# Manic street preachers free gig in blackwood



## Clint Iguana (Nov 12, 2010)

Blackwoods second most famous sons (after Aaron Ramsey) are to play a gig in Blackwood miners institute.

This will be the first time they have played their home town since they supported Funeral in Berlin in the Blackwood little theatre.

*AND THE TICKETS ARE FREE!*

it is a radio two show. go here to apply for tickets ... good luck urbanites!


----------



## poisondwarf (Nov 14, 2010)

Thanks for that.


----------



## FaradayCaged (Nov 14, 2010)

Cool beans, I've applied .


----------



## Gavin Bl (Nov 14, 2010)

nice, ta - last time I was in Blackwood I was 17 and getting a tattoo....26 years later, fingers crossed!


----------



## llantwit (Nov 14, 2010)

Worth a go - cheers for the heads up!


----------



## llantwit (Nov 22, 2010)

Just got my 2 e-tickets!
Very pleased about this!!


----------



## 1927 (Nov 22, 2010)

llantwit said:


> Just got my 2 e-tickets!
> Very pleased about this!!


 
Bastard!


----------



## Clint Iguana (Nov 22, 2010)

llantwit said:


> Just got my 2 e-tickets!
> Very pleased about this!!


 
well you would not have had them were it not for me - you owe me one of them !

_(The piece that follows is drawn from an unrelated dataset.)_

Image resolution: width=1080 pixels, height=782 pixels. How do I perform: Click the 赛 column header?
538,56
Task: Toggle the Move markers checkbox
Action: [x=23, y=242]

As it happens, not a massive fan so good luck to you comrade


----------



## 1927 (Nov 22, 2010)

Clint Iguana said:


> well you would not have had them were it not for me - you owe me one of them !
> 
> As it happens, not a massive fan so good luck to you comrade


 
I was thinking excatly the same!

Gutted I didnt get any as Mrs27 is a massive massive fan and we missed the Newport gig.


----------



## llantwit (Nov 23, 2010)

Cheers Clint.
Will enjoy with gusto.


----------



## Clint Iguana (Nov 23, 2010)

llantwit said:


> Cheers Clint.
> Will enjoy with gusto.


 
who is this gusto character? is he a fan as well?


----------



## llantwit (Nov 26, 2010)

My Mexican mate.
Big Manics fan.


----------



## Clint Iguana (Nov 30, 2010)

OOOOOPS! its off


----------



## llantwit (Dec 2, 2010)

Postponed! Not off.
They told me I'd still have first refusal once an alternative date has been agreed.
Is that shorthand for "We'll never re-arrange this, forget it loser"?









X Crosses fingers


----------



## skylarking (Dec 2, 2010)

No, it's definitely rearranged for the 27th Jan. Hope you can make it... if not contact me immediately and I will provide numerous crates of spices and camels in exchange! Ho hum...


----------



## 1927 (Dec 2, 2010)

I didnt get tickets for this and Mrs27 was working anyway, but I have a very good chance of getting in for the rearranged date,, so will tell Mrs27 to book date off.


----------



## Clint Iguana (Dec 3, 2010)

postponed due to illness, but i understand they are still doing _Britain's strictly pop factor_ or some such thing on Saturday


----------



## ddraig (Feb 21, 2011)

prog about this on bbc1 Wales at 10.35 tonight


----------



## Throbbing Angel (Feb 21, 2011)

SKY channel 972 if anyone needs to know


----------



## KingG (Mar 2, 2011)

Wow are they still around?


----------



## 1927 (Mar 3, 2011)

If you know the right people in Urbanland ALL Manics gigs are free!lol


----------



## Clint Iguana (Mar 8, 2011)

download the gig here


----------



## friedaweed (Mar 9, 2011)

Clint Iguana said:


> download the gig here


 
Ta very much


----------